- Directive
Copy the passage below about finding a freelance niche, starting at "Worst of all, she" and continuing up to and including "to your message?".

- Given text

========================

Worst of all, she had to cancel her Netflix membership.

 

With all that on her shoulders, it’s no wonder poor Veronica was making mistakes. She was so scared she started flinging out generic inquiries because she was so overwhelmed and so nervous and so panicky.

 

So when I read that LinkedIn post, I realized I couldn’t blame Veronica for doing something very like what I’ve done when I’ve been desperate. And I realized her story wasn’t unique. Who knows how many recruiters just like Veronica are out there on LinkedIn?

 

I realized she was facing the same kind of problem I’d been dealing with for my whole time as a freelancer: how do you get people to listen to your message?

 

I realized that, and that’s when I realized I’d just found my niche. I could put myself to work helping recruiting agencies get their message out.

 

I knew I could do it because I’d struggled with the same problem for such a long time. And I knew I should do it because I could feel that recruiter’s pain.

 

And that’s how I found my niche.

 

I could go on about how valuable it is to have a niche when you’re a freelancer—or any kind of business owner, really—but in all honesty this post is getting to be a little longer than I’d ever intended for it to be, so I’ll start winding down and save all that for next time.

 

But let me close with just a few words about niches. I know freelancers always hear about finding a niche, but it’s not until you find one that you really realize why that is.

========================

- Data extract

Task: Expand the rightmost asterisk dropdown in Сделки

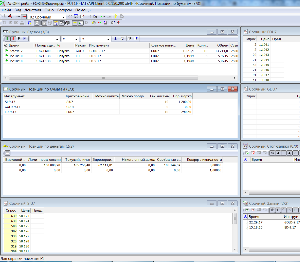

========================

- Exercise solution
Worst of all, she had to cancel her Netflix membership.

 

With all that on her shoulders, it’s no wonder poor Veronica was making mistakes. She was so scared she started flinging out generic inquiries because she was so overwhelmed and so nervous and so panicky.

 

So when I read that LinkedIn post, I realized I couldn’t blame Veronica for doing something very like what I’ve done when I’ve been desperate. And I realized her story wasn’t unique. Who knows how many recruiters just like Veronica are out there on LinkedIn?

 

I realized she was facing the same kind of problem I’d been dealing with for my whole time as a freelancer: how do you get people to listen to your message?